The question of being ecologically responsible: manufactured cutting boards might not be the greenest option. Plastic and glass are manufactured materials. There is little surety about the manufacturer following green practices. Some folks swear by Epicurean cutting board as the brand presents itself as an ecologically conscious manufacturer.
Choosing Your Ideal Cutting Board
Though we wanted to make the choice easier for you, we believe the information presented here might have confused you a bit. To uncomplicate things, we are presenting an easy-to-grasp list of parameters you should keep in mind when finalizing a kitchen cutting board:
- Don’t read too much into product information emphasizing on easiness of cleaning the board— you still need to clean your board religiously to ensure no contamination makes it to your plate.
- Try the more versatile boards—if possible, choose a board that is microwave friendly and non-slippery.
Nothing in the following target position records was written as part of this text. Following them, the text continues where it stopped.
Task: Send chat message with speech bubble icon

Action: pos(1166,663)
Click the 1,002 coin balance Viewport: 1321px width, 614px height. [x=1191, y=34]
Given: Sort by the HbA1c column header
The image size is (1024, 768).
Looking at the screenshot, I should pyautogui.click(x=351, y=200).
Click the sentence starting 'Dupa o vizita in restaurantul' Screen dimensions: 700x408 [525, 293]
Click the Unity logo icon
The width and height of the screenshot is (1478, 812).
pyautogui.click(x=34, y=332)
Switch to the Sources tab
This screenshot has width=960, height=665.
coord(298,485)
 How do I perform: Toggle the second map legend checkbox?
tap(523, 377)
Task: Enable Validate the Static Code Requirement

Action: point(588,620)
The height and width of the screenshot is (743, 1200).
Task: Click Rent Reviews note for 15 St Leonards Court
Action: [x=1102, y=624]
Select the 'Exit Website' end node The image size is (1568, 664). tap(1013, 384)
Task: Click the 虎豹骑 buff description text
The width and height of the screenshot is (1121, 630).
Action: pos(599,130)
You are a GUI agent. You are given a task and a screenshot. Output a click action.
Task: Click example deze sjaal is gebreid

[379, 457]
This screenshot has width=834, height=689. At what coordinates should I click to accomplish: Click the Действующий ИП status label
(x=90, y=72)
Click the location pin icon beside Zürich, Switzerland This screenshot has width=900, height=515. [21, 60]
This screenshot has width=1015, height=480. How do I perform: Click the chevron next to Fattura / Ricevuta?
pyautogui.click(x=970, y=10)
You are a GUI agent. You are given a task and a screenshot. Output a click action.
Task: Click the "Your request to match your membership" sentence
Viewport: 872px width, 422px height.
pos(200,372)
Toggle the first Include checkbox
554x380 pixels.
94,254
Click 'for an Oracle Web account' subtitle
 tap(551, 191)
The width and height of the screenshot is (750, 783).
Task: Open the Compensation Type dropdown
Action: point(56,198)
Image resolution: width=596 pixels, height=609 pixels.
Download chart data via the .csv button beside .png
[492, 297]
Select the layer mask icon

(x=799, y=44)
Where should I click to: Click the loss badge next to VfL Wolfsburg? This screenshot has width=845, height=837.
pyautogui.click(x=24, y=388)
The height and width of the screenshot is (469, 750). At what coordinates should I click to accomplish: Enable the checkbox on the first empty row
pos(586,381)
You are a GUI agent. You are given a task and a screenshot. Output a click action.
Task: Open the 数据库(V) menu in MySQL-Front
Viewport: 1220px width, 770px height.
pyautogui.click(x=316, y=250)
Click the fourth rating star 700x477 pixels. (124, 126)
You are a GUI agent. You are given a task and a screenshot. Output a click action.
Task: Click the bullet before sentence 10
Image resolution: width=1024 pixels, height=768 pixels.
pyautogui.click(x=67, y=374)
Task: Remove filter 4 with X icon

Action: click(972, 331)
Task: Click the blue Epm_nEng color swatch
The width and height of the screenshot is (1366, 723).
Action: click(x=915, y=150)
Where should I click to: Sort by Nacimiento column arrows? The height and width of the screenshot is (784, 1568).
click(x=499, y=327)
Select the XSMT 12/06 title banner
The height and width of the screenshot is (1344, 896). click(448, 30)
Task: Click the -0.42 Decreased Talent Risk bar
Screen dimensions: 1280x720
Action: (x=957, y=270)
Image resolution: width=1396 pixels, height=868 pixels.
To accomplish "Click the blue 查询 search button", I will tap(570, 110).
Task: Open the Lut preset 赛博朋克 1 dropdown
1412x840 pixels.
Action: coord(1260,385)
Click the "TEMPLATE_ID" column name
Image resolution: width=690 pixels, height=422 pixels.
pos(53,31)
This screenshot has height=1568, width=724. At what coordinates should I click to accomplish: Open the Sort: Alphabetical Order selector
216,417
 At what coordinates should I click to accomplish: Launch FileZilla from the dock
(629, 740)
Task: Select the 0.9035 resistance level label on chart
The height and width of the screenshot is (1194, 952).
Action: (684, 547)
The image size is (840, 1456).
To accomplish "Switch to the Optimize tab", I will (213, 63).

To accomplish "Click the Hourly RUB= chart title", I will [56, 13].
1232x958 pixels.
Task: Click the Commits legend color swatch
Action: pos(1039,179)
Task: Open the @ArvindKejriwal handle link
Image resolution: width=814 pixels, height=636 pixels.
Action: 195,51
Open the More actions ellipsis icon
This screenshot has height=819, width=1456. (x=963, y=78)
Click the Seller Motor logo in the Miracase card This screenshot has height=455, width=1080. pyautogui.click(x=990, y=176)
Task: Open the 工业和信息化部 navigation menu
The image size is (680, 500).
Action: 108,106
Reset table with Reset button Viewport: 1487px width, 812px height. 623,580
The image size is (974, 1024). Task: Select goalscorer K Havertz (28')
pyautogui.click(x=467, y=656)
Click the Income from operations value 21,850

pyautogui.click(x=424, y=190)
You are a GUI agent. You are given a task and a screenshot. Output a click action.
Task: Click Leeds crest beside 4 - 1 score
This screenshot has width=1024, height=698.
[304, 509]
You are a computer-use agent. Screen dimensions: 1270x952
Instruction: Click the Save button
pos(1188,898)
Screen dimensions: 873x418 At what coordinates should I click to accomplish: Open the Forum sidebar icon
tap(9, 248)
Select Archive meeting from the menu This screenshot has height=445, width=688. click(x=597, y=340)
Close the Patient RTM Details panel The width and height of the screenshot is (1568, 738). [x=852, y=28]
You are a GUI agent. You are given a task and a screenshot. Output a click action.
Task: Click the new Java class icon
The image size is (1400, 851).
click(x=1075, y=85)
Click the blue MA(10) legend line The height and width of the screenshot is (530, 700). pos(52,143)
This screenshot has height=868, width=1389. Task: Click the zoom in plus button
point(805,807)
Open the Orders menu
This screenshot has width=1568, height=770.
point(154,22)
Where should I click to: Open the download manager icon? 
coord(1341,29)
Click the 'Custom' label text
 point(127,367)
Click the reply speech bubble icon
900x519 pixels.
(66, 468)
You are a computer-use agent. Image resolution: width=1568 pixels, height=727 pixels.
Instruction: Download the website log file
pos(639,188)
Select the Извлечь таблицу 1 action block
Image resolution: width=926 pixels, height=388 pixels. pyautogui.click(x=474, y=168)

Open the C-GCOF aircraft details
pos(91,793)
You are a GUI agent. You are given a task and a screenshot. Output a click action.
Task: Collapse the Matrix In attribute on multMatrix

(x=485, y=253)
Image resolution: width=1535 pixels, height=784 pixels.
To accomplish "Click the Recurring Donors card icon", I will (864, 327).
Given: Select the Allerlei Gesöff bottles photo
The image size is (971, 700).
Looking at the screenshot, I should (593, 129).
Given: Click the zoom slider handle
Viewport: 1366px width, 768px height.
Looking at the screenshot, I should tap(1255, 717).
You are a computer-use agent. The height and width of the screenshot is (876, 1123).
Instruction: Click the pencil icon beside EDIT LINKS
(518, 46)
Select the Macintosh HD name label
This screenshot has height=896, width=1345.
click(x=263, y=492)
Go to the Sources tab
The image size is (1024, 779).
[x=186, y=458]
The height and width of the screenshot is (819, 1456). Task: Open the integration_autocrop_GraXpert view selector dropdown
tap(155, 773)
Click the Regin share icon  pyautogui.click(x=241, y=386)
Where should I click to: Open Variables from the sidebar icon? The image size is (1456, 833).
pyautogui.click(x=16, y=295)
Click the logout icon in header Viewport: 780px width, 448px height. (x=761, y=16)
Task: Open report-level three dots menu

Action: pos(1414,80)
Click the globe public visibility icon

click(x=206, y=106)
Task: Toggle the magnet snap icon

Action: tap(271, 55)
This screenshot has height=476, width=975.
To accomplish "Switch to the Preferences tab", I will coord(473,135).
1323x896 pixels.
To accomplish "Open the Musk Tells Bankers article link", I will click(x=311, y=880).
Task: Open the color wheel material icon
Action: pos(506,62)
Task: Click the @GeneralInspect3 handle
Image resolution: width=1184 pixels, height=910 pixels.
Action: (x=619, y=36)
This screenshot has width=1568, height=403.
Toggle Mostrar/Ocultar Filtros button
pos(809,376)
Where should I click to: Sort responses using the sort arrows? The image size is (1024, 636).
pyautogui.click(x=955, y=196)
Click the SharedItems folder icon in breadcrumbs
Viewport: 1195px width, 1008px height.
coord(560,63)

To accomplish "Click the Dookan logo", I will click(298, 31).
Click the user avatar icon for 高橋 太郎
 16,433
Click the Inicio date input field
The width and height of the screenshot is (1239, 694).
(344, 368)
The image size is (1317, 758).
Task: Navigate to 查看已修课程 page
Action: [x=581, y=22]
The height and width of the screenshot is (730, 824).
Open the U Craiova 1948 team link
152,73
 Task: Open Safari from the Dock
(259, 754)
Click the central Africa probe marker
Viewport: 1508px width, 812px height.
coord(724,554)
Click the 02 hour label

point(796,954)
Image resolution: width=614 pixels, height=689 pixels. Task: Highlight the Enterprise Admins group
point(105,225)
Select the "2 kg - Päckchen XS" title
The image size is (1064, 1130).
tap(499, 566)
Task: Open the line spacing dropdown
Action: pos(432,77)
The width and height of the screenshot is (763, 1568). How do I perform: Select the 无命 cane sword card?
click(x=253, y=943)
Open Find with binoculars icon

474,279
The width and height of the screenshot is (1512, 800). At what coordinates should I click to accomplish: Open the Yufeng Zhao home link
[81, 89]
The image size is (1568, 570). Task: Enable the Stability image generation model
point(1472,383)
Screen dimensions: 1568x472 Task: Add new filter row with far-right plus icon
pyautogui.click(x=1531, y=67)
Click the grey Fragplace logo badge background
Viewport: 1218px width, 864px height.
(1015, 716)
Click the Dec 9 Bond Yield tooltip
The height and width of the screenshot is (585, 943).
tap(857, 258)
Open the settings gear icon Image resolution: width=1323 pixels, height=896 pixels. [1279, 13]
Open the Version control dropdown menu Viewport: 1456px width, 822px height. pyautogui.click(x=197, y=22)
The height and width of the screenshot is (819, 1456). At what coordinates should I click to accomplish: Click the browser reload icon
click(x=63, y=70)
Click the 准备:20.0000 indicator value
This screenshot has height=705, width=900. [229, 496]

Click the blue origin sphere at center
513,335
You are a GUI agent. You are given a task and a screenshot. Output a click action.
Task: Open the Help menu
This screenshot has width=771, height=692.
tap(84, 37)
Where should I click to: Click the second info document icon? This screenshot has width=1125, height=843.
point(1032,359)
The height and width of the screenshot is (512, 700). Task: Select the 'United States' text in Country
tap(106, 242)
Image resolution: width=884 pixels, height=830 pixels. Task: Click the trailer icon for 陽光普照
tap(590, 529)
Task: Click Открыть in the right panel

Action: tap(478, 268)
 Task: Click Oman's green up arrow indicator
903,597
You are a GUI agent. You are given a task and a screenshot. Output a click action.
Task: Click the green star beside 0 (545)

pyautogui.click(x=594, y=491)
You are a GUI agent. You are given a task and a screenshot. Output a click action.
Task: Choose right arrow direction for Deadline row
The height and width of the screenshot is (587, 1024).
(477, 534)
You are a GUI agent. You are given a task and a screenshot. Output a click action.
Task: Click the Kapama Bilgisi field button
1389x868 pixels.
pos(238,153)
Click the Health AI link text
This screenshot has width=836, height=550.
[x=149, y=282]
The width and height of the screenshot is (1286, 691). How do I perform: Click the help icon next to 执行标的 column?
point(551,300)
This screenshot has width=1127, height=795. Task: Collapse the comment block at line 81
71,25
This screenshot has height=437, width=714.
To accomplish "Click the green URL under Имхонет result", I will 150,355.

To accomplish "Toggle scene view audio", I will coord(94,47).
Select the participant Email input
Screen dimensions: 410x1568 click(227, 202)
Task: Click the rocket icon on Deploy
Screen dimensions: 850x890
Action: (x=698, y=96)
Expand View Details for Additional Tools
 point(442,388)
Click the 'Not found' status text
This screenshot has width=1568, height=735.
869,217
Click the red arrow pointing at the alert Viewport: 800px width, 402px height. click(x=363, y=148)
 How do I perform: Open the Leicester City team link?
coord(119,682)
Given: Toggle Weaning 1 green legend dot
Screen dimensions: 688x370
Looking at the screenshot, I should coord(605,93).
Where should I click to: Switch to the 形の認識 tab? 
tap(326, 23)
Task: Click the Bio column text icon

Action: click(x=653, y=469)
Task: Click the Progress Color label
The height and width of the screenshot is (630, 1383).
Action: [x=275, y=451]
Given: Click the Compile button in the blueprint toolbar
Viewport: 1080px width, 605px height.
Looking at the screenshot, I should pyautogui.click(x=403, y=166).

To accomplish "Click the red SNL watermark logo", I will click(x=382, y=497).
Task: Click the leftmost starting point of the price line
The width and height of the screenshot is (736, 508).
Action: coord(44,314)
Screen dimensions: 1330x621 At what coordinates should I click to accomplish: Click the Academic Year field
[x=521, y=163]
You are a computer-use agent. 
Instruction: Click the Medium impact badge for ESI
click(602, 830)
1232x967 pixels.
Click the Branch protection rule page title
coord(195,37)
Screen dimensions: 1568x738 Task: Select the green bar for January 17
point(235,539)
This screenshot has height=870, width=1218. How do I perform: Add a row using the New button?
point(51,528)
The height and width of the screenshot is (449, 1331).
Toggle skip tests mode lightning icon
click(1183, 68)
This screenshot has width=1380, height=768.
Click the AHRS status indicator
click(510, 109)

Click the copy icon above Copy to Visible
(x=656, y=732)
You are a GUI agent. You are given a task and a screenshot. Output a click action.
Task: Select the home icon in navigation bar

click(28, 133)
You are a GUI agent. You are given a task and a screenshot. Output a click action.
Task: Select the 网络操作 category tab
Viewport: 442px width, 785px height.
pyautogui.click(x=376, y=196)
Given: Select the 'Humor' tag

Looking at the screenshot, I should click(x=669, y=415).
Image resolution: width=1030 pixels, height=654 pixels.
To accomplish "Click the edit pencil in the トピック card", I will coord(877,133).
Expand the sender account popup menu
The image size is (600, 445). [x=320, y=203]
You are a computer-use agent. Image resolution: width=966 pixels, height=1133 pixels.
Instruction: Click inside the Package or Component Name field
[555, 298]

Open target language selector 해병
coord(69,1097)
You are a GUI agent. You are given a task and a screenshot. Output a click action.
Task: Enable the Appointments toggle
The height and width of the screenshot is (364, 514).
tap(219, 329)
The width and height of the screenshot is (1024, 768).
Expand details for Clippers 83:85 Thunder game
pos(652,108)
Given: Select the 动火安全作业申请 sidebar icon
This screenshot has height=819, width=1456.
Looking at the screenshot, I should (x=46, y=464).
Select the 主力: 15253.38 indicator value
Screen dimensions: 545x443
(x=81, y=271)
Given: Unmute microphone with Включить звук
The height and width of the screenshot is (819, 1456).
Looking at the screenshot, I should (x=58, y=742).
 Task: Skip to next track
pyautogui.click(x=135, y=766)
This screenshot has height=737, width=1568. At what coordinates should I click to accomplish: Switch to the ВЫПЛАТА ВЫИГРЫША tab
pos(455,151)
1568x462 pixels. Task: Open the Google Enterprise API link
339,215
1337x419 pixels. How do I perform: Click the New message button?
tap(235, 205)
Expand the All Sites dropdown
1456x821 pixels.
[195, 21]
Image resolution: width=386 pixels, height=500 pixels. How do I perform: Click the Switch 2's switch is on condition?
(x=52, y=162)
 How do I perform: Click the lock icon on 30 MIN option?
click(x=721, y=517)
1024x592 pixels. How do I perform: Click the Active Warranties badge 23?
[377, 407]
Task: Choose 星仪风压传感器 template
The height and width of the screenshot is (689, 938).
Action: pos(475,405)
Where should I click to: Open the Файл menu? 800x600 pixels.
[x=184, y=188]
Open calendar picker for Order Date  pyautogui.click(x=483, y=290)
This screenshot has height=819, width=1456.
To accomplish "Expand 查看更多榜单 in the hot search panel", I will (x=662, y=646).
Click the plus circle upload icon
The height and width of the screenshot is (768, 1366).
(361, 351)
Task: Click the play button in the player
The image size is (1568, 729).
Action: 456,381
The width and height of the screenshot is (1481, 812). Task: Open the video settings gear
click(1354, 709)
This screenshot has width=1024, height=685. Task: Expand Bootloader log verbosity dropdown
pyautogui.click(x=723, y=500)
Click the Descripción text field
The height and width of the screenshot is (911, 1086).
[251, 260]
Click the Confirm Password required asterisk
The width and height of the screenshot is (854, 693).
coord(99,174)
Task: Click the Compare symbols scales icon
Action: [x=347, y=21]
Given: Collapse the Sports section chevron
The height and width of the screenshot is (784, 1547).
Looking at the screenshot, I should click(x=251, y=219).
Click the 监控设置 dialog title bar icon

- Use separate boards for different foods—this is the easiest way to ensure that cross-contamination from different foods is prevented. Keep one board for cutting meats and eggs and another one for vegetables. We recommend keeping the wooden board for cutting raw meats. Glass
cutting boards or plastics work better for everything else. You can also keep separate boards for cooked and uncooked foods.
- Tempered glass is emerging as a favorite in the new breed of cutting boards—though reasonably sturdy and impressively resilient against thermal shocks, it is a bit expensive. We are not too sure if this surface is as easy to sanitize as advertised.
Purchasing your cutting board from a reputed supplier would be the final step. Try to read into the product’s green ratings if you buying a non-wooden board. This is an easy way to ensure your kitchen is more eco-friendly.